Common variants in CASP3 confer susceptibility to Kawasaki disease

Abstract

Kawasaki disease (KD; OMIM 611775) is an acute vasculitis syndrome which predominantly affects small- and medium-sized arteries of infants and children. Epidemiological data suggest that host genetics underlie the disease pathogenesis. Here we report that multiple variants in the caspase-3 gene (CASP3) that are in linkage disequilibrium confer susceptibility to KD in both Japanese and US subjects of European ancestry. We found that a G to A substitution of one commonly associated SNP located in the 5' untranslated region of CASP3 (rs72689236; P = 4.2 x 10(-8) in the Japanese and P = 3.7 x 10(-3) in the European Americans) abolished binding of nuclear factor of activated T cells to the DNA sequence surrounding the SNP. Our findings suggest that altered CASP3 expression in immune effecter cells influences susceptibility to KD.

Figure 1.

Linkage disequilibrium (LD) structure of the CASP3 locus and association of the variants with KD in Japanese subjects.
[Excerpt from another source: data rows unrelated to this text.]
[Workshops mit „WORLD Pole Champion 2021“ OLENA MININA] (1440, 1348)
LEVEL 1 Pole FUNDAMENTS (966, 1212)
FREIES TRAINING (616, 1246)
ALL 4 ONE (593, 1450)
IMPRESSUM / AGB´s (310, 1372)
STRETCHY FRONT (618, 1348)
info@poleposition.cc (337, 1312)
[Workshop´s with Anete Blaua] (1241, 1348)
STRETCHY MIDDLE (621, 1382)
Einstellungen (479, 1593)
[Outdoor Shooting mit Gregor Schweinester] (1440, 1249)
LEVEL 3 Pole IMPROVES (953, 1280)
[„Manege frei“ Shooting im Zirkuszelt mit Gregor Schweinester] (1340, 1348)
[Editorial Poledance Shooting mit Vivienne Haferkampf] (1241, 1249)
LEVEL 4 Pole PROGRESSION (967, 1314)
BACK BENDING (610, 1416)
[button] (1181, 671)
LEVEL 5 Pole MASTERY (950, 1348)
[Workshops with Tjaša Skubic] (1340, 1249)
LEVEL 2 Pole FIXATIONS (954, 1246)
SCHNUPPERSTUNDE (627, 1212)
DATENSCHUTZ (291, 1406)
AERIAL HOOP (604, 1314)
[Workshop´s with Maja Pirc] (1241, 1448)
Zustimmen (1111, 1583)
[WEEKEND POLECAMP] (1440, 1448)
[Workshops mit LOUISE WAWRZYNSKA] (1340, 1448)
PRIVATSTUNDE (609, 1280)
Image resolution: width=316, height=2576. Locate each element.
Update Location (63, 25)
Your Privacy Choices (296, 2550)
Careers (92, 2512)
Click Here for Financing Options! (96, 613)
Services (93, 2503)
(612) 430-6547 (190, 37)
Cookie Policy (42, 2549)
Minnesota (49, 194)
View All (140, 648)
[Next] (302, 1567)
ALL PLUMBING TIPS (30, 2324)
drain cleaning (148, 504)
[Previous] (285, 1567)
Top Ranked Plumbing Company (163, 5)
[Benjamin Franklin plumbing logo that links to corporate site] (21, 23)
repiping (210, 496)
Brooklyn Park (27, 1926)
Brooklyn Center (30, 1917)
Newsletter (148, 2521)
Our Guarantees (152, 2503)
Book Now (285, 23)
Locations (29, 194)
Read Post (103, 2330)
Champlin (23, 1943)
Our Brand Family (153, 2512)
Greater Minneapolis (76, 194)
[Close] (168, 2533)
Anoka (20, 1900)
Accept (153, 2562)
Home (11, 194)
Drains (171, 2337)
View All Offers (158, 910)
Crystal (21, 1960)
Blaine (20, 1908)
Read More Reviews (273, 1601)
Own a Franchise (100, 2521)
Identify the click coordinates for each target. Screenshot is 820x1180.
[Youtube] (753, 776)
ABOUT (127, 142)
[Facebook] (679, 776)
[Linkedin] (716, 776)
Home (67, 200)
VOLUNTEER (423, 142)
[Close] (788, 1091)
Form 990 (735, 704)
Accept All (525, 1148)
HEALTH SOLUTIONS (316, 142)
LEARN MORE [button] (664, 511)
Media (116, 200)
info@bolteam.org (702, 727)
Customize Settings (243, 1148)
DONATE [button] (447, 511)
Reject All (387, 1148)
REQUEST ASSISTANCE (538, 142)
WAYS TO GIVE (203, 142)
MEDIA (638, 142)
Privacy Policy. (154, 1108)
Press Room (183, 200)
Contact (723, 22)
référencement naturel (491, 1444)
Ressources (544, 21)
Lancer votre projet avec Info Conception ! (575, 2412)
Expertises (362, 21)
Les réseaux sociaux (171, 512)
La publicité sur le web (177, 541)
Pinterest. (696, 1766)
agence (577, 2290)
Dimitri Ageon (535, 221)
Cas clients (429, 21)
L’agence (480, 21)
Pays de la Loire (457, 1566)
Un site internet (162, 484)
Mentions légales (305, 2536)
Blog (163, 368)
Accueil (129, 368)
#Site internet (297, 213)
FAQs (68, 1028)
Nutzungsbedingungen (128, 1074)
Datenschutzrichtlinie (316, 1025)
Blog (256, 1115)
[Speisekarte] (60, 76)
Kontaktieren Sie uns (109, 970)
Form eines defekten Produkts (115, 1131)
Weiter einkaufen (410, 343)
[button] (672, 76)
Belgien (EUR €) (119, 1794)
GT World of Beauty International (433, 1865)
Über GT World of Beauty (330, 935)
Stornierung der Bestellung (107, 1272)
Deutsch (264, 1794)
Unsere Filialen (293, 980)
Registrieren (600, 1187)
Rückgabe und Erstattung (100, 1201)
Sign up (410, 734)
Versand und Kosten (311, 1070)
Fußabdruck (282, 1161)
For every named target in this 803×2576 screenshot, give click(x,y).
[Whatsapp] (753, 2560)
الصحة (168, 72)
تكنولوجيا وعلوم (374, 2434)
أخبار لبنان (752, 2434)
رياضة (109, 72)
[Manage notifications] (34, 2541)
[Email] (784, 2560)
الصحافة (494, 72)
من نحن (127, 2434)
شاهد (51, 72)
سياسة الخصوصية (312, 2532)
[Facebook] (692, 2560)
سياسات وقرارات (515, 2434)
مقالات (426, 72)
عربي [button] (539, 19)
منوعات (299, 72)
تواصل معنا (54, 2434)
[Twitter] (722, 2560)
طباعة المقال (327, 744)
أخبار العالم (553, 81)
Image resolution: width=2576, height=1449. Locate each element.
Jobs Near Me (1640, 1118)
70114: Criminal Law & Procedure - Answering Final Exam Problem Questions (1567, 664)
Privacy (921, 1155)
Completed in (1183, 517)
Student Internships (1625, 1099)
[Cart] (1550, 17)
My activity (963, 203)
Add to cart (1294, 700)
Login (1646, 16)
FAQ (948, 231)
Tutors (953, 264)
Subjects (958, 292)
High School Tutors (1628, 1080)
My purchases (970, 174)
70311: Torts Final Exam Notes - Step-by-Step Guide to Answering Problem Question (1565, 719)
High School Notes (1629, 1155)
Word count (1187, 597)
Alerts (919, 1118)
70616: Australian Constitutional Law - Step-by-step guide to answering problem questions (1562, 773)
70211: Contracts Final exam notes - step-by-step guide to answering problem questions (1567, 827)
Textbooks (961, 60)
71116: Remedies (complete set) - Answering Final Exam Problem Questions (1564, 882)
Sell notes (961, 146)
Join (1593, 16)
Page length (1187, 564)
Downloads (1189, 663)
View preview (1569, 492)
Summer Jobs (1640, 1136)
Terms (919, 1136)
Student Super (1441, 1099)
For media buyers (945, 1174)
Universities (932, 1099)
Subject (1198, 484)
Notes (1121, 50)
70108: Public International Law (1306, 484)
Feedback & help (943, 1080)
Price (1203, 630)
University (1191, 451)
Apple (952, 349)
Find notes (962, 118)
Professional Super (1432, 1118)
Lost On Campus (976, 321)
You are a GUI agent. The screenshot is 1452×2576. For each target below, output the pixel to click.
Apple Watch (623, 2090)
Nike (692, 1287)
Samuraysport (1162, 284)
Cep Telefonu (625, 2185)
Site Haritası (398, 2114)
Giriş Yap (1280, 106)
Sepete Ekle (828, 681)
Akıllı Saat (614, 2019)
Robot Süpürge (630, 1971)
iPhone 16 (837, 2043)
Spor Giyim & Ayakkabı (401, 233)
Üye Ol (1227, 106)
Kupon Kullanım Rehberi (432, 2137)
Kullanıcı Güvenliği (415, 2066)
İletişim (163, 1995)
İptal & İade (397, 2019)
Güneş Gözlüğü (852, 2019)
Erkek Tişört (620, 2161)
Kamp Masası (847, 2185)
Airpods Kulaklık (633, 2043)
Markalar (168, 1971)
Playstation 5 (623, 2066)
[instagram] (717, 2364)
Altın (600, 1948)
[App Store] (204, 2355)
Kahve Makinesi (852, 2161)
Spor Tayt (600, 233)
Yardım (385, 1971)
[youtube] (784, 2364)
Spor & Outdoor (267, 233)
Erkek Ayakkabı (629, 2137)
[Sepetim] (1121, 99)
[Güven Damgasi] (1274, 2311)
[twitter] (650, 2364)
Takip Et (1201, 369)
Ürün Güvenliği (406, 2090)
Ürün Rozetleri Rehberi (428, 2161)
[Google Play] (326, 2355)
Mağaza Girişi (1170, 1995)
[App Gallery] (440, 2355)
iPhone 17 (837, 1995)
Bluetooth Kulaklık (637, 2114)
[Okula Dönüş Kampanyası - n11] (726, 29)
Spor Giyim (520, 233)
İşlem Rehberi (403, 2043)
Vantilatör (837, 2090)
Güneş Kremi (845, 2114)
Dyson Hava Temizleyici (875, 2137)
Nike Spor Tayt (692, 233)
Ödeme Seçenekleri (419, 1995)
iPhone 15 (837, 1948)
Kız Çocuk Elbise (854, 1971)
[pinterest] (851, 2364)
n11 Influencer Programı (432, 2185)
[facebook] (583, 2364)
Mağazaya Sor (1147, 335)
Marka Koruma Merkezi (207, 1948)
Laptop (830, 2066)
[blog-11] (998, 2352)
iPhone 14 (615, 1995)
Pairwise LD plots with 46 variants distributed across the 36 kb region in and surrounding CASP3 are illustrated using Haploview software. Values for r² were calculated using genotype data from Japanese control samples (n = 1031). Blue horizontal bars under SNP IDs represent LD blocks defined by Gabriel's rule. The genomic organization of CASP3 and the coiled-coil domain containing 111 (CCDC111; only 5′ part is shown) is illustrated with blue and gray boxes representing the exons. Arrows under the gene names indicate the orientation of transcription. The position and the negative log of the P-values from the genetic association study (637 KD cases and 1031 controls; allelic frequency comparison) for each variant tested are shown by vertical bars in the upper panel. Threshold for statistical significance (P = 0.001) was indicated by a gray horizontal line in the upper panel.

Figure 2.

Functional analyses of the G and A alleles of rs72689236. (A) Single or four tandem copies of oligonucleotides for the G allele and A allele of rs72689236 were cloned upstream of the SV40 promoter in the PGL3 luciferase reporter vector and transfected into Jurkat cells (left), PBMCs (middle) and CD3⁺ peripheral T cells (right; single assay). Data represent mean ± SEM of triplicate assays for Jurkat and PBMCs. (B) Effect of cyclosporine A on enhancer activity of rs72689236 G allele. (C) Transcriptional activity of CASP3 promoter with different alleles of rs72689236. Data represent mean ± SEM of quintuplicate assays. (D) EMSA was performed using nuclear extracts from PBMCs stimulated with ionomycin and PMA. Oligonucleotides corresponding to the A allele (lanes 1–3) and to the G allele (lanes 4–6) were used as probes. Binding reaction was performed with no specific competitor and with excess amounts (×100) of either unlabelled G or A allele oligonucleotides. n.s., non specific bands. (E) Binding of NFATs to the rs72689236 G allele was assessed by EMSA using nuclear extracts from PBMCs treated with cyclosporine A in addition to ionomycin and PMA (lane 1), competition assay using oligonucleotides containing an NFAT binding sequence from the human IL-2 promoter or its mutant (lanes 3 and 4) and a supershift assay with antibodies against NFATc1 (lane 5), NFATc2 (lane 6) and their isotype controls (lanes 7 and 8).

Figure 3.

Allele-specific transcript quantification (ASTQ) of CASP3 in PBMC. (A) Genomic structure of CASP3 gene and location of the two SNPs (rs72689236 and rs6948). An amplicon of PCR was indicated by a horizontal bar. Haplotypes for the two SNPs with frequencies larger than 2.5% in the Japanese population were shown. (B) Comparison of relative expression level of CASP3 mRNA from different haplotypes. Ratio of digested and undigested PCR products from genomic DNA and cDNA of PBMCs stimulated with PMA and ionomycin from healthy volunteers heterozygous (left panel; n = 8) and homozygous (right panel; n = 5) at rs72689236. *two-tailed P = 3.0 × 10⁻⁷, **two-tailed P = 0.40 by Student's t-test.